┌─ DATA SUPPLIED

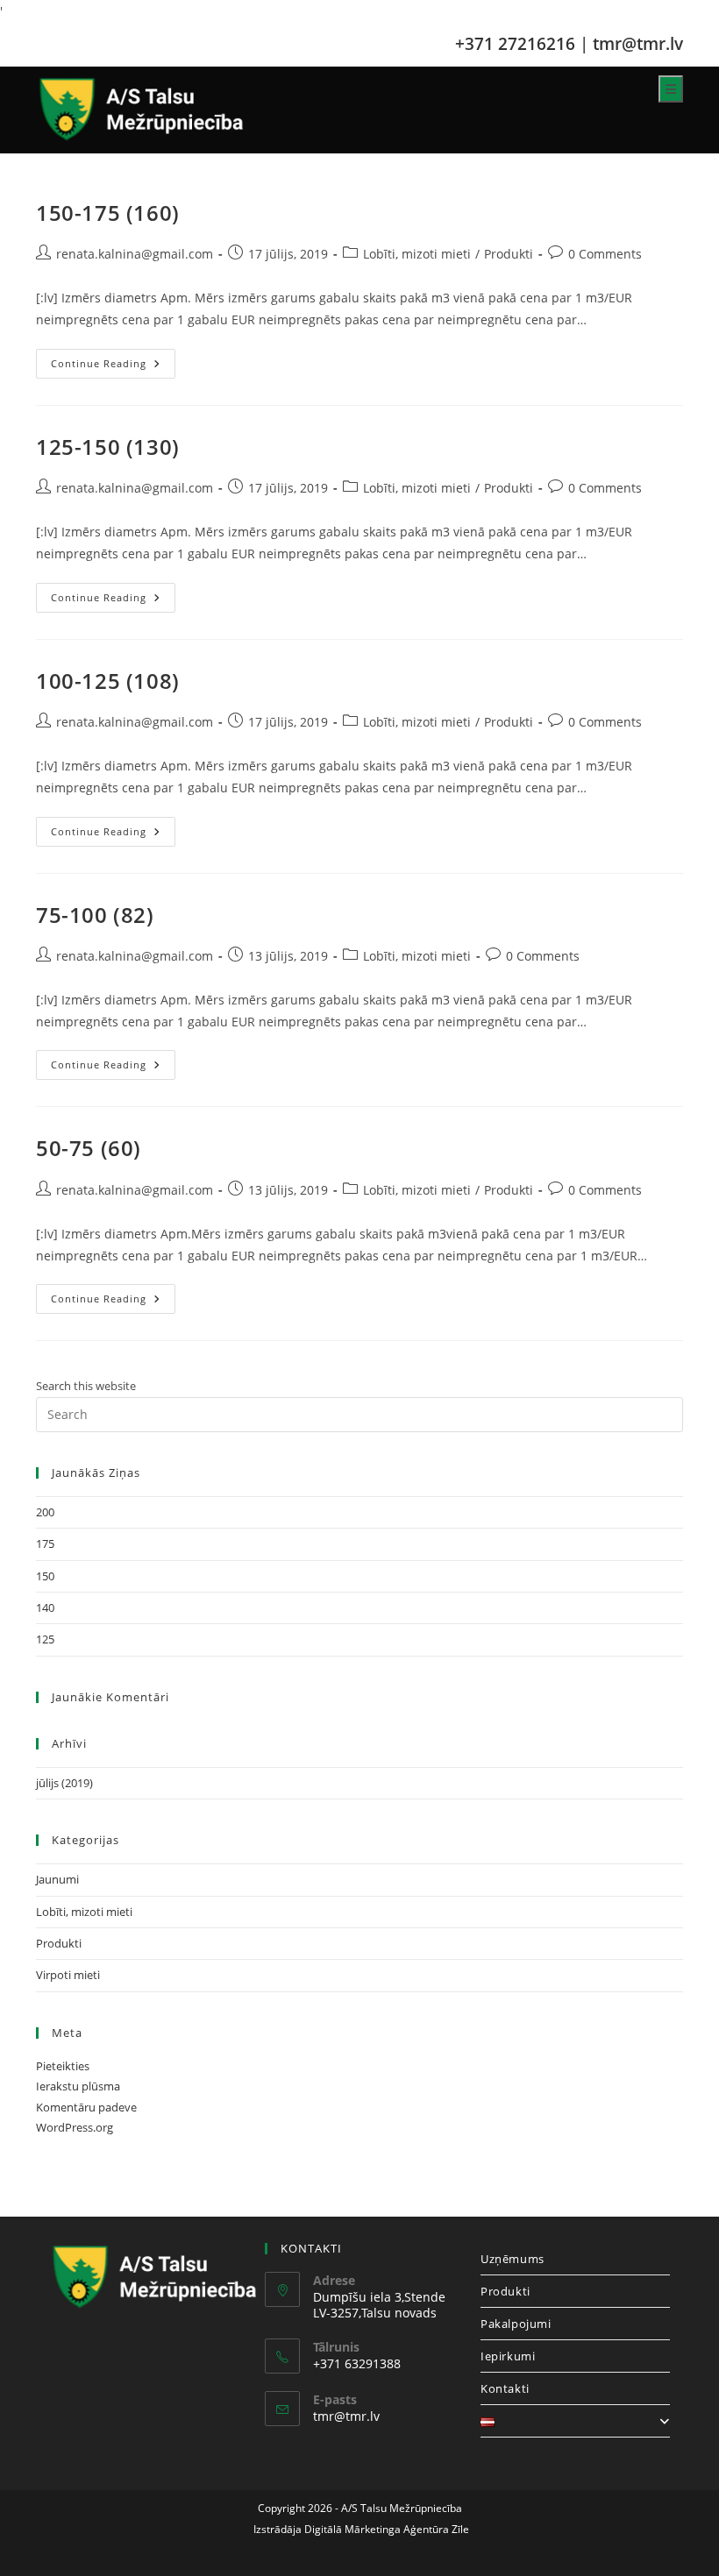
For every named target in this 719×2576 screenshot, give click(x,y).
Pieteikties (62, 2066)
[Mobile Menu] (670, 89)
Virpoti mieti (68, 1975)
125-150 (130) (108, 446)
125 (45, 1639)
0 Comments (605, 253)
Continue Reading (113, 367)
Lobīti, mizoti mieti (417, 253)
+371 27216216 (515, 43)
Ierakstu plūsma (78, 2086)
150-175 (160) (108, 212)
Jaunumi (57, 1879)
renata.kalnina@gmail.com (134, 253)
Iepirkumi (508, 2356)
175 (45, 1543)
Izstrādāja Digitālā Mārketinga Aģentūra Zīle (360, 2529)
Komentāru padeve (86, 2107)
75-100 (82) (95, 914)
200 (45, 1512)
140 (45, 1607)
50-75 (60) (88, 1147)
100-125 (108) (108, 680)
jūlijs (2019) (64, 1783)
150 (45, 1576)
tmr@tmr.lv (638, 43)
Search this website (86, 1386)
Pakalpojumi (516, 2323)
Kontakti (505, 2388)
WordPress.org (74, 2127)
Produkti (508, 253)
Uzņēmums (513, 2259)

└─

**TASK DETAILS**. The required answer is each line of the entries containing the string "this".

**WRITTEN RESPONSE**.
For every named target in this 719×2576 screenshot, give click(x,y).
Search this website (86, 1386)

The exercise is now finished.